Earlier that same day, I see Collete sitting in the school’s dining room, looking through old photos of herself in her racing uniform.
“I’m sending these to a V.C. who spoke here the other day,” she says. “He’s a driver, too.”
After three weeks, the mystique she felt on the first day, when Tim Draper tossed her his Tesla keys, hasn’t subsided. She’s been oohing and ahhing her way through lectures, bonding with her classmates, and eagerly trying to rack up activity-participation points for her team. Several weeks in, she Instagrammed a photo from a visit to Google’s headquarters. The caption read: “Helloooo@Google—Might as well be the #whitehouse.”
By now, Draper U. students have heard from dozens of entrepreneurs and investors, and most of them have gotten business ideas of their own. Collete is still hopeful that her start-up idea—an educational program to get more young girls studying science and math—will pan out. But most of her classmates have gone for-profit. Some are dreaming about secondhand-clothing exchanges, others are plotting food trucks, a few have signed up to work on a group-messaging platform called LivelyFeed that was started by a Draper student named Ryan. Others remain aimless but motivated.
“There are a couple of people here who, it’s like, I know you don’t have a company, but can I buy stock in you?,” Collete’s roommate, a cheery redhead named McKenna Walsh, tells me.
The two soon leave to join the other students gathered in the classroom. After reciting their daily oath, the class is treated to a presentation by a young French entrepreneur whose company sells a wireless locking device for corporate vehicle fleets. In a thick accent, the entrepreneur details all the yooge possibilities and eemportant innovations that will arise in the coming years, as technological solutions to the world’s transportation problems come to the fore. As an example, he talks about using sailboats as a carbon-free alternative to large shipping vessels.
After the French lecturer finishes, the students go upstairs to their dorm rooms. Collete and McKenna invite me in. Theirs is a fairly standard dorm room, though Collete has taken the liberty of swapping out the standard-issue bed linens for pink satin sheets. On the desk, beside straightening irons and laptops, sits a massive stack of books—the same stack every Draper U. student was given on the first day of school. Among the assigned readings are Donald Trump’s The Art of the Deal, The Wall Street MBA, and Ayn Rand’s The Fountainhead.
Perhaps because they’re being taught about the virtues of capitalism, most of the students now talk freely about money. I overhear discussions of Series A rounds, founder’s equity, and the process of finding angel investors. Increasingly, they’re thinking like businesspeople, rather than dreamers.
“A bunch of us have a bet among ourselves,” McKenna says. “The first one to make $100 million has to fly everyone else to Las Vegas for a party.”
Downstairs, Alex is dressed for the pool in Rainbow flip-flops and Oakleys with Croakies. He’s taking a dip before the next class session. I ask him what he’s taking away from Draper U. He shrugs.

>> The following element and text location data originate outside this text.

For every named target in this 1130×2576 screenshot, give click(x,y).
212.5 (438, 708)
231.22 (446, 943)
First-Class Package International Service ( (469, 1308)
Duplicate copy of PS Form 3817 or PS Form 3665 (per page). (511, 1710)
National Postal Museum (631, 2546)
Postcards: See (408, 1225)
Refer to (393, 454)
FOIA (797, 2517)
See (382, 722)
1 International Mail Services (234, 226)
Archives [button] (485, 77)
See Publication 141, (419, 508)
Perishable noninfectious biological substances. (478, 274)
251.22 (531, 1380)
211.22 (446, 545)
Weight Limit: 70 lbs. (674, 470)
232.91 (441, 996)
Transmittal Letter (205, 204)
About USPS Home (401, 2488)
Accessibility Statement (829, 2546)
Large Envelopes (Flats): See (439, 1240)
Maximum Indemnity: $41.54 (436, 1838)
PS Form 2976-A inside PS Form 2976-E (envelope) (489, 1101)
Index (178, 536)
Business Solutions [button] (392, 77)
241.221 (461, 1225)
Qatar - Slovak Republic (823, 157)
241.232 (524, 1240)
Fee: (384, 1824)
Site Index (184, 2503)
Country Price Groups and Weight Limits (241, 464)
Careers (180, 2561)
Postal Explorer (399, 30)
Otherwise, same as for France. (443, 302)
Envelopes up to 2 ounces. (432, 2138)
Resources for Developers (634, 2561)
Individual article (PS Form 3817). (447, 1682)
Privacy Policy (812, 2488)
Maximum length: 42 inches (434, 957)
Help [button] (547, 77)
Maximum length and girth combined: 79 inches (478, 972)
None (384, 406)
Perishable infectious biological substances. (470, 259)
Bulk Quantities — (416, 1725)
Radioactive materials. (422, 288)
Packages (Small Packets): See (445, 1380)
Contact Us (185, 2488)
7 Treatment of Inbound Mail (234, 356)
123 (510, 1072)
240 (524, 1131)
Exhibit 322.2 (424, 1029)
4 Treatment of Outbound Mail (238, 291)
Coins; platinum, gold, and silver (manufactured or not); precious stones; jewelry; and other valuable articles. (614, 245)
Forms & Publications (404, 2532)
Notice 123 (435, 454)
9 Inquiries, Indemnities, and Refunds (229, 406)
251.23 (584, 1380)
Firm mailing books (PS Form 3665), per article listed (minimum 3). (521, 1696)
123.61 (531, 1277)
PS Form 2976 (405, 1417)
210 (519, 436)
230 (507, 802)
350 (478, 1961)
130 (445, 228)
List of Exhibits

“I don’t really know how it applies yet,” he says. “But it’s been great. Tim’s helping us accomplish our goals, and we’re helping him accomplish his.”
Alex tells me that the previous night, one Draper U. student brought his friend, a street hypnotist, to the dorm rooms for an impromptu performance in which he demonstrated his skills on a classmate.
“This girl put her shoulders on one chair and her feet on the other, like a plank,” he says. “The hypnotist told her to get stronger and stronger, and then he sat on her right in the middle. And it worked—she held him up.”
Hypnotism is a good metaphor for what’s happening at Draper U. Any experienced techie would tell you that there is often a gulf in Silicon Valley between the impossibly grand, world-changing ideas that tech entrepreneurs aspire to (“moonshots,” in industry parlance) and the reality of what gets funded. But moonshot talk serves an important function in the Valley’s ecosystem. By cloaking the mundane in the sublime, by making aspiring entrepreneurs feel that they, too, can change the world through an iPhone app, Draper is building up his students’ inner strength. And then, when, months or years later, a student’s start-up gets tested by a funding crunch or a critical mistake, he’ll think about his metaphorical superhero cape and bear the load.